▶ Input material

- - - -

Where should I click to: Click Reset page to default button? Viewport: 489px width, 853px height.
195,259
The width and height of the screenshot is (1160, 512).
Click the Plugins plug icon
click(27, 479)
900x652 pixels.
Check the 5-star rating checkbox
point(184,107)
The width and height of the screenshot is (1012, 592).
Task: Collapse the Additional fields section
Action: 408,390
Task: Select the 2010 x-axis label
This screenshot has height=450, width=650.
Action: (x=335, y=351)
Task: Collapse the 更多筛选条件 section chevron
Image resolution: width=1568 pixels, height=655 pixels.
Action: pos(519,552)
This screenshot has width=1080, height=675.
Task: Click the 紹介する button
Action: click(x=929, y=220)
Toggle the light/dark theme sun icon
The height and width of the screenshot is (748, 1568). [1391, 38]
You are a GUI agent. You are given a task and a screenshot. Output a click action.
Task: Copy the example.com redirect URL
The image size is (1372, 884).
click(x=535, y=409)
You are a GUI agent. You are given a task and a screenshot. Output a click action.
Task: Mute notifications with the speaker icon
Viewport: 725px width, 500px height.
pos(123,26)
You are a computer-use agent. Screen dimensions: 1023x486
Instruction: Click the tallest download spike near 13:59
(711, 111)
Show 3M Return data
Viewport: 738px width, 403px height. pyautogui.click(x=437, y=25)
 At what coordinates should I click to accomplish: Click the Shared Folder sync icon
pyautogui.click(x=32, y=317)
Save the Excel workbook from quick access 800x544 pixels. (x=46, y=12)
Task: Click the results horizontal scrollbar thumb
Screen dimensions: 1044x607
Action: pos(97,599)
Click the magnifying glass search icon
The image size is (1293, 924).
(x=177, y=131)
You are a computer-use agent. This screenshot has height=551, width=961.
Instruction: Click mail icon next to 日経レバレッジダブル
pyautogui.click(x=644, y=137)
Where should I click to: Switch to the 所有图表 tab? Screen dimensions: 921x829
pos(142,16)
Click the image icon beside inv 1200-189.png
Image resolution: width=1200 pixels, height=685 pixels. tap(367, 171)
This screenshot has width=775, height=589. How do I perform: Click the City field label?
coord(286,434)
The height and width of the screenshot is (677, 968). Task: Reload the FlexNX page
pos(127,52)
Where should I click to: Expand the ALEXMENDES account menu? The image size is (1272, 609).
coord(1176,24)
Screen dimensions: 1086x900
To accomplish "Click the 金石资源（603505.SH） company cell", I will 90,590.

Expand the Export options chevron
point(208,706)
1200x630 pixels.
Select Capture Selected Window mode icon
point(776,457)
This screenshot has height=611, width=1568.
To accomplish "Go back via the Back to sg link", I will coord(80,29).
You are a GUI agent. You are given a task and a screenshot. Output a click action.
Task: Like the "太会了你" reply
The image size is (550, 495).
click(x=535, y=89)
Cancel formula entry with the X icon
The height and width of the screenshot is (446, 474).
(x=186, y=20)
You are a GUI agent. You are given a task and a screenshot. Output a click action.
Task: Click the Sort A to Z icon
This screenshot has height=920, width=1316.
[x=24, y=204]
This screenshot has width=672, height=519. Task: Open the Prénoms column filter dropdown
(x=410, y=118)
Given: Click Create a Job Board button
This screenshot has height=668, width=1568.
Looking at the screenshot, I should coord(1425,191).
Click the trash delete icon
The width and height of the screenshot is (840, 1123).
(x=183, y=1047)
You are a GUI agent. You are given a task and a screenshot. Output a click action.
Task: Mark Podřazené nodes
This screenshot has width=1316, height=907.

- - - -

▶ Assignment
Transcribe the records exactly as they appear.

▶ Expected answer
Where should I click to: Click Reset page to default button? Viewport: 489px width, 853px height.
195,259
The width and height of the screenshot is (1160, 512).
Click the Plugins plug icon
click(27, 479)
900x652 pixels.
Check the 5-star rating checkbox
point(184,107)
The width and height of the screenshot is (1012, 592).
Task: Collapse the Additional fields section
Action: 408,390
Task: Select the 2010 x-axis label
This screenshot has height=450, width=650.
Action: (x=335, y=351)
Task: Collapse the 更多筛选条件 section chevron
Image resolution: width=1568 pixels, height=655 pixels.
Action: pos(519,552)
This screenshot has width=1080, height=675.
Task: Click the 紹介する button
Action: click(x=929, y=220)
Toggle the light/dark theme sun icon
The height and width of the screenshot is (748, 1568). [1391, 38]
You are a GUI agent. You are given a task and a screenshot. Output a click action.
Task: Copy the example.com redirect URL
The image size is (1372, 884).
click(x=535, y=409)
You are a GUI agent. You are given a task and a screenshot. Output a click action.
Task: Mute notifications with the speaker icon
Viewport: 725px width, 500px height.
pos(123,26)
You are a computer-use agent. Screen dimensions: 1023x486
Instruction: Click the tallest download spike near 13:59
(711, 111)
Show 3M Return data
Viewport: 738px width, 403px height. pyautogui.click(x=437, y=25)
 At what coordinates should I click to accomplish: Click the Shared Folder sync icon
pyautogui.click(x=32, y=317)
Save the Excel workbook from quick access 800x544 pixels. (x=46, y=12)
Task: Click the results horizontal scrollbar thumb
Screen dimensions: 1044x607
Action: pos(97,599)
Click the magnifying glass search icon
The image size is (1293, 924).
(x=177, y=131)
You are a computer-use agent. This screenshot has height=551, width=961.
Instruction: Click mail icon next to 日経レバレッジダブル
pyautogui.click(x=644, y=137)
Where should I click to: Switch to the 所有图表 tab? Screen dimensions: 921x829
pos(142,16)
Click the image icon beside inv 1200-189.png
Image resolution: width=1200 pixels, height=685 pixels. tap(367, 171)
This screenshot has width=775, height=589. How do I perform: Click the City field label?
coord(286,434)
The height and width of the screenshot is (677, 968). Task: Reload the FlexNX page
pos(127,52)
Where should I click to: Expand the ALEXMENDES account menu? The image size is (1272, 609).
coord(1176,24)
Screen dimensions: 1086x900
To accomplish "Click the 金石资源（603505.SH） company cell", I will 90,590.

Expand the Export options chevron
point(208,706)
1200x630 pixels.
Select Capture Selected Window mode icon
point(776,457)
This screenshot has height=611, width=1568.
To accomplish "Go back via the Back to sg link", I will coord(80,29).
You are a GUI agent. You are given a task and a screenshot. Output a click action.
Task: Like the "太会了你" reply
The image size is (550, 495).
click(x=535, y=89)
Cancel formula entry with the X icon
The height and width of the screenshot is (446, 474).
(x=186, y=20)
You are a GUI agent. You are given a task and a screenshot. Output a click action.
Task: Click the Sort A to Z icon
This screenshot has height=920, width=1316.
[x=24, y=204]
This screenshot has width=672, height=519. Task: Open the Prénoms column filter dropdown
(x=410, y=118)
Given: Click Create a Job Board button
This screenshot has height=668, width=1568.
Looking at the screenshot, I should coord(1425,191).
Click the trash delete icon
The width and height of the screenshot is (840, 1123).
(x=183, y=1047)
You are a GUI agent. You are given a task and a screenshot. Output a click action.
Task: Mark Podřazené nodes
This screenshot has width=1316, height=907.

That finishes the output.